For a description of what Drop Frame is, and why we have it see: http://www.bodenzord.com/archives/79
Aggregated Text
If there is text detected in the line, it will be pulled together and gets labeled with the Channel or Service Number that it is associated with. This is done to easily be able to see what the text spells out.
The Basis for Reading Output - Hex Data
The Hex Data representation of the Closed Captioning Construct is intended to be the most direct representation of the `cc_data()` structure, which is comprised of the following fields:
01. { cc_valid }{cc_type}:{cc_data_1}{cc_data_2}
02. { F | P | X }{ S | D }:
The `cc_valid` field determines whether the subsequent fields are to be considered valid and thus be interpreted. The value will either be `F` for Valid Line 21, `P` for Valid DTVCC, or `X` for Invalid.
The `cc_type` field determines the type of data that will be in `cc_data_1` and `cc_data_2`. This field can have the following values:
'1': Line 21 Field 1 Data,
'2': Line 21 Field 2 Data,
'S': DTVCC Packet Data Start,
'D': DTVCC Packet Data.
The fields `cc_data_1` and `cc_data_2` are the actual two bytes of payload data, which are represented in hexadecimal.

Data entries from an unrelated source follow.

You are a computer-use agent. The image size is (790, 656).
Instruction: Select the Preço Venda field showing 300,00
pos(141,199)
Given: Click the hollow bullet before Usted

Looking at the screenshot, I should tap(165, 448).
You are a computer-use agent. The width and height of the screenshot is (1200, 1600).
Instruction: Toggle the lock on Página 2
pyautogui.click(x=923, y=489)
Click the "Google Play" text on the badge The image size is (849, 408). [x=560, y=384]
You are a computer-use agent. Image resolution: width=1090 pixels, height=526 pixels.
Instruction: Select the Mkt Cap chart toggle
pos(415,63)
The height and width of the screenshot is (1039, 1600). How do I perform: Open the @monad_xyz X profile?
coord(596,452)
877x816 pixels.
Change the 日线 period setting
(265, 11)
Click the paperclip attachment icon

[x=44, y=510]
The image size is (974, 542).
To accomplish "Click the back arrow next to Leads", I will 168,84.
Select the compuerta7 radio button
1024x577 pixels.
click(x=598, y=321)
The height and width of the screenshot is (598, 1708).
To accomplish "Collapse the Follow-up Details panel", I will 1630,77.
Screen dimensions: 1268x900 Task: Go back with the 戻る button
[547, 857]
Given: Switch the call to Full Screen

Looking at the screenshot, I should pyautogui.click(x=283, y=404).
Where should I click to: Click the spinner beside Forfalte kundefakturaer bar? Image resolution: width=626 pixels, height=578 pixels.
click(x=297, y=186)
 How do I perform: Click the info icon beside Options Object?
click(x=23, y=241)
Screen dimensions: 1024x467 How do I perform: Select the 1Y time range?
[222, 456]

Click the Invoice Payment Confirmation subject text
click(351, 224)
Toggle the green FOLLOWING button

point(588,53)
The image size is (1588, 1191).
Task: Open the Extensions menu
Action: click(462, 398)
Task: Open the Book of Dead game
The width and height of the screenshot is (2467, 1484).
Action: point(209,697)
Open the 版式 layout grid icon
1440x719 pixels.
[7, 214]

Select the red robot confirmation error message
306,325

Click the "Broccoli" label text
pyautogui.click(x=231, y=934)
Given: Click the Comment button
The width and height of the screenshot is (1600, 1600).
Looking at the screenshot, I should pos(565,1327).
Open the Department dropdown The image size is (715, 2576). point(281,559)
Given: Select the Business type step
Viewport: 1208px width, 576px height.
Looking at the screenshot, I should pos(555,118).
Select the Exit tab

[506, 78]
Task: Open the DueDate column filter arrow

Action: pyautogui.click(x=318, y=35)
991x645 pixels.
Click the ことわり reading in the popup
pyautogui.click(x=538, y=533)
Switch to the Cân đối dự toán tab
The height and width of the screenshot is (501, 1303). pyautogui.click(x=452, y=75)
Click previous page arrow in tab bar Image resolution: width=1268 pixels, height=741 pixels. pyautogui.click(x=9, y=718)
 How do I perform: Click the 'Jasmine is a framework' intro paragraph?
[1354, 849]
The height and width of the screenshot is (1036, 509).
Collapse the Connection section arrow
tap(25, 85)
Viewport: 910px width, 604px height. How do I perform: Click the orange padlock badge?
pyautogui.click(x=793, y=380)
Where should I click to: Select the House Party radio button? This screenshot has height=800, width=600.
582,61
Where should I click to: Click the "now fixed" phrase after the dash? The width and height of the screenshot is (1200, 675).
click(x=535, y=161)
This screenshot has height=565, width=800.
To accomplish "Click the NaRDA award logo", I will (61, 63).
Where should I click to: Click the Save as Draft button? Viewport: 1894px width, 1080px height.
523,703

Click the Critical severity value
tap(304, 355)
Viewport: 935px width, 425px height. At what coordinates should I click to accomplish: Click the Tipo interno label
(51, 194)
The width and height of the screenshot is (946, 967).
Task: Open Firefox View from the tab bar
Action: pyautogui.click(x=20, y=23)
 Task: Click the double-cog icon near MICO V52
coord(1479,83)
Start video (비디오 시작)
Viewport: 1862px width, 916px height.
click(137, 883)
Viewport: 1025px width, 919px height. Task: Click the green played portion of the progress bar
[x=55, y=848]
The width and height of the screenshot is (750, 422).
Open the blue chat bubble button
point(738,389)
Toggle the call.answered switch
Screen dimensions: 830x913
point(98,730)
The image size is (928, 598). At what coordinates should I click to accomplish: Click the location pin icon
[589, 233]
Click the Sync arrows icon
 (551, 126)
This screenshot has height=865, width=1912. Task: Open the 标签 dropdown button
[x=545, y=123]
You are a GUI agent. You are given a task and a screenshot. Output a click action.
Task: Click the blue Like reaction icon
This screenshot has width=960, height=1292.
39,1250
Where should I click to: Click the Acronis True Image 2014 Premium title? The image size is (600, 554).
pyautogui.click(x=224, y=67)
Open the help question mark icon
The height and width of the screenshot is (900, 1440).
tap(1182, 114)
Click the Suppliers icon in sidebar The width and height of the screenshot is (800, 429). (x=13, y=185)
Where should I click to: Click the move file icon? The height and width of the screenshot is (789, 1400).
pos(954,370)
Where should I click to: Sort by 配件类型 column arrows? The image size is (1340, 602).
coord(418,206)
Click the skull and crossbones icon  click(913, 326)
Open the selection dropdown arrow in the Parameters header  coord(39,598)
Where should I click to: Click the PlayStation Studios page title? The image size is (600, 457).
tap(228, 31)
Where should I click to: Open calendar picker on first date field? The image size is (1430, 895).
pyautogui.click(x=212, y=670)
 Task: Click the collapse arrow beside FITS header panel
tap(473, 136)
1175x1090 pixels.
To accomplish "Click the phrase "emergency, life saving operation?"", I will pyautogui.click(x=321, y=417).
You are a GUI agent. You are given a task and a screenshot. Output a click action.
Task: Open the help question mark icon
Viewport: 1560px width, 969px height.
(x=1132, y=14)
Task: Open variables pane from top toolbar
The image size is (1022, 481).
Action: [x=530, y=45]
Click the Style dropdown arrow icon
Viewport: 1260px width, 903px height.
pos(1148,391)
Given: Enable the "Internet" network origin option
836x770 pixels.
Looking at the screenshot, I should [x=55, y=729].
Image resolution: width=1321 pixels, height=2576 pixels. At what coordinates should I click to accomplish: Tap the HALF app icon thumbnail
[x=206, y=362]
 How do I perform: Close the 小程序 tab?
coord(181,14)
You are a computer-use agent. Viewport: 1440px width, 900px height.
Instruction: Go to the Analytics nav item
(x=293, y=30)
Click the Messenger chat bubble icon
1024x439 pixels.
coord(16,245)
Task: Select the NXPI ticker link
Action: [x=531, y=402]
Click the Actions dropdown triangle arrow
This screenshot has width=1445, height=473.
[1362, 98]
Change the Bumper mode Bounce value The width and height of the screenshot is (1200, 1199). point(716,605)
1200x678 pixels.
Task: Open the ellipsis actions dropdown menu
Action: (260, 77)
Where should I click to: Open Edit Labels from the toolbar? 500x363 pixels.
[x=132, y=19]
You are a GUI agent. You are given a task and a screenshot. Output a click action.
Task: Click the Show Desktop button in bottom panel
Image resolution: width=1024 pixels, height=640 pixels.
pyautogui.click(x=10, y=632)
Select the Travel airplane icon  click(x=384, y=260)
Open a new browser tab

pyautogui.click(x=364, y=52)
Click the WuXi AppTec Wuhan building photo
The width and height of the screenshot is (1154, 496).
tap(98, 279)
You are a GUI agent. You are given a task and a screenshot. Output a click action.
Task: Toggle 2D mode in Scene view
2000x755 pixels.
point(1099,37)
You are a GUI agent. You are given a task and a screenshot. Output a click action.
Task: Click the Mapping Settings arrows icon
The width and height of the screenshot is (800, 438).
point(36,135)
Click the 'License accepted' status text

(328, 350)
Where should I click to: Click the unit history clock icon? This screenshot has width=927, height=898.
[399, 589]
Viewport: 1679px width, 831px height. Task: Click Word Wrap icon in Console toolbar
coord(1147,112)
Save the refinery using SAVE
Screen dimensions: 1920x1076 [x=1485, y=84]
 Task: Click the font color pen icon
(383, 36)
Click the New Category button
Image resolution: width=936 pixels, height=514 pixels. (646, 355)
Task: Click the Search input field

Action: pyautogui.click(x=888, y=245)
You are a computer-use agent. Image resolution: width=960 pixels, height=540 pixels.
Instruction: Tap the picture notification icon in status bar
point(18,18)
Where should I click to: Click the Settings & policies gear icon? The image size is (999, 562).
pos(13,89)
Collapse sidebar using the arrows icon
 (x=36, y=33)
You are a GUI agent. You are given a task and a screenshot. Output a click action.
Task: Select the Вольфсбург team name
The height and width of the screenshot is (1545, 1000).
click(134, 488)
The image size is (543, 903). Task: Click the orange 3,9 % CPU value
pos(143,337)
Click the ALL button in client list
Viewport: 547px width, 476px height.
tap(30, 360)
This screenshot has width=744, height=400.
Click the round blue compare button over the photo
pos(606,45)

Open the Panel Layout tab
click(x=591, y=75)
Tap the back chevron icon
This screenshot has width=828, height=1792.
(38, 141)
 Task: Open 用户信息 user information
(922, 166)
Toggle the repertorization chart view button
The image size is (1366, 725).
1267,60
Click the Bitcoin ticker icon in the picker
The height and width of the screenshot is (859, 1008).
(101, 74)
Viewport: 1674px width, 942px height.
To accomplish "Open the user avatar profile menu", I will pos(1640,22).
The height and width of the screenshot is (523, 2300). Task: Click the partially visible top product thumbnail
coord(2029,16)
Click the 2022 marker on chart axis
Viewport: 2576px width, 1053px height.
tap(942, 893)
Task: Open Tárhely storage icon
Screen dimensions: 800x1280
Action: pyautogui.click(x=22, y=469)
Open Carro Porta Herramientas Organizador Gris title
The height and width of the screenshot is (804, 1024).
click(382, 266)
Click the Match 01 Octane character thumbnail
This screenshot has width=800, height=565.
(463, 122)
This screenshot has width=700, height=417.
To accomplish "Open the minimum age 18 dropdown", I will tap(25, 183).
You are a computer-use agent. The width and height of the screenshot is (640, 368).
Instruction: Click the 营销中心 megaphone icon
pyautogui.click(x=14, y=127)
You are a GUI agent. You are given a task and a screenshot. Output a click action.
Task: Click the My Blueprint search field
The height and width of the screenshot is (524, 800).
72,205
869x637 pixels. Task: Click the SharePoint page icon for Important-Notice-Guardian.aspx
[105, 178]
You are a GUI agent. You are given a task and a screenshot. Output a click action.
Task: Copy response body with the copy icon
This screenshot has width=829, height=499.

Decoded Data and Supplemental Decoded Data
Decoded Data and Supplemental Decoded Data are intended to be the inline decode of the corresponding Hex Data using the 608 and 708 Specs. The Decoded Data is a high level decode of the code referenced by the hex value, and the supplemental decoded data describes the flags and values referenced by the hex value.
Supplemental decoded data plays a larger role in 708 because more information is crammed into bit fields in the magic numbers.
CEA-608
NULL Data (CEA-608)
CEA-608 tends to have its fill data be NULL Data. NULL Data is just `0x00` with a parity bit in the msb position. Since this is placed in specific to 608, it gets decoded to NULL (as opposed to 708 NULL Data, which is shown as a blank line).
Global Control Codes (CEA-608)
There is not much decoding to do around Global Control Codes in CEA-608. Basically, it is just the Channel Number that gets decoded and added to the Decoded Data. The Supplemental Decoded Data field is basically used to try to spell out the control code as much as space permits, rather than using the code that is found in the Decoded Data.
These commands apply to the
Window
, or the caption inside theCurrent Window
.
Preamble Access Codes (PAC) (CEA-608)
PACs come in two types, Address PACs which describe where the cursor should be located, and Style PACs which describe what style/color should be used when writing to the screen. The Decoded Data field denotes that the decoded code is a PAC, and which channel it is associated with. The Supplemental Decoded Data field spells out the Address and Style information of the PAC.
Mid Row Style Change Code (CEA-608)
Midrow Style Changes come in two types, Foreground and Background Style Change. Additionally, the Foreground
MidRow Style Change can indicate that the text is Partially Transparent, and the Background Midrow Style Change can indicate that the text is underlined.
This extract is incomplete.